Réponse à la consultation publique sur l’avant-projet de loi-cadre durabilité et climat (LCDC) : Objectif Climat salue le projet mais relève des lacunes importantes 

COMMUNIQUÉ DE PRESSE DU 18 JUIN 2026

La coalition de 43 organisations Objectif Climat a pris position sur l’avant-projet de loi-cadre durabilité et climat mis en consultation par le Département de l’agriculture, de la durabilité et du climat et du numérique (DADN). Cette loi-cadre est nécessaire à la mise en œuvre du Plan climat. Objectif Climat salue le projet, mais relève des lacunes importantes, notamment une temporalité insatisfaisante, l’absence du principe de transition juste et la faible intégration des émissions extraterritoriales. 

Ce projet de loi-cadre devrait permettre “d’intégrer de manière transversale et systématique les enjeux de durabilité dans l’action de l’État et à concrétiser les objectifs climatiques adoptés par le peuple en juin 2023”. La réponse à la consultation publique, rédigée sur la base du travail d’Objectif Climat avec les Grands-parents pour le climat VD et Après-VD, soulève plusieurs lacunes.

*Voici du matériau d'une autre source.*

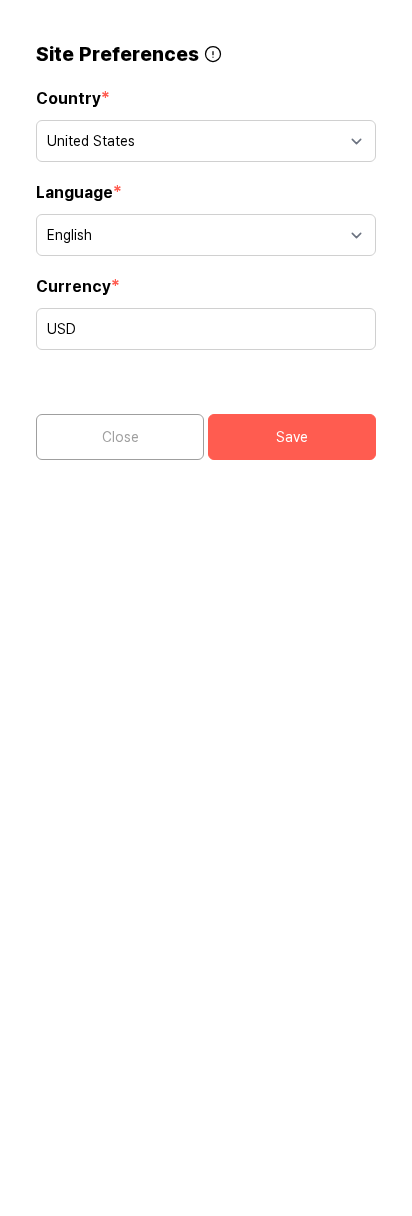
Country (73, 97)
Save (292, 437)
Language (79, 191)
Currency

L’urgence d’agir n’est pas présente

L’urgence d’agir n’est pas présente dans ce projet de loi-cadre. Le Conseil d’Etat, l’administration et les communes ont trois ans à partir de l’adoption de la loi-cadre pour mettre en œuvre les obligations qui en découlent. Or, les conclusions du bilan carbone montrent qu’il faut renforcer et accélérer les efforts dès maintenant pour respecter l’objectif de -50% d’émissions de GES en 2030. La révision des bases légales doit être réalisée dès à présent. 

Absence du principe de transition juste

La dimension transition juste, telle qu’elle est inscrite dans le Plan climat vaudois 2e génération (p.75), n’est pas suffisamment intégrée dans la loi-cadre. En effet, les conséquences des changements climatiques et les capacités d’adaptation des populations varient en fonction de critères socio-économiques et géographiques. De plus, aucune mesure de réduction de GES n’est réellement efficace pour autant que l’on reconnaisse les responsabilités différenciées des acteurs. Or, ces enjeux sont très peu présents dans ce projet de loi-cadre alors qu’ils sont indispensables à la mise en œuvre de toute mesure climatique. 

Faible intégration des émissions extraterritoriales 

Objectif Climat déplore l’absence d’objectifs de réduction des émissions extra-territoriales, soit 67% des émissions cantonales, qui sème le doute sur la volonté d’action de l’Etat. La réduction des émissions extraterritoriales dépend aussi de l’action locale : le gouvernement a la possibilité de proposer et renforcer des alternatives permettant de diminuer la consommation de biens et services fortement émetteurs produits dans des Etats tiers. Il est donc question de recadrer le discours autour des émissions totales (territoriales et extraterritoriales). 

Coordination et transparence insuffisante 

Les responsabilités sont déléguées de manière floue aux différents services, aux communes et aux organismes privés avec mandats publics. L’efficacité des modifications légales nécessaires, du suivi des actions et de leur coordination sans pilote est fortement mise en doute. 

Enfin, la mise en œuvre de cette loi-cadre est considérée comme un enjeu démocratique. Des efforts doivent être placés dans une communication transparente vers le public concernant l’implémentation de la loi-cadre, le développement, la mise en œuvre, le progrès et l’impact des plans d’actions et mesures qui en découlent. 

Objectif Climat se réjouit de continuer à suivre l’évolution de ce projet de loi-cadre, de sa rédaction finale à sa mise en œuvre.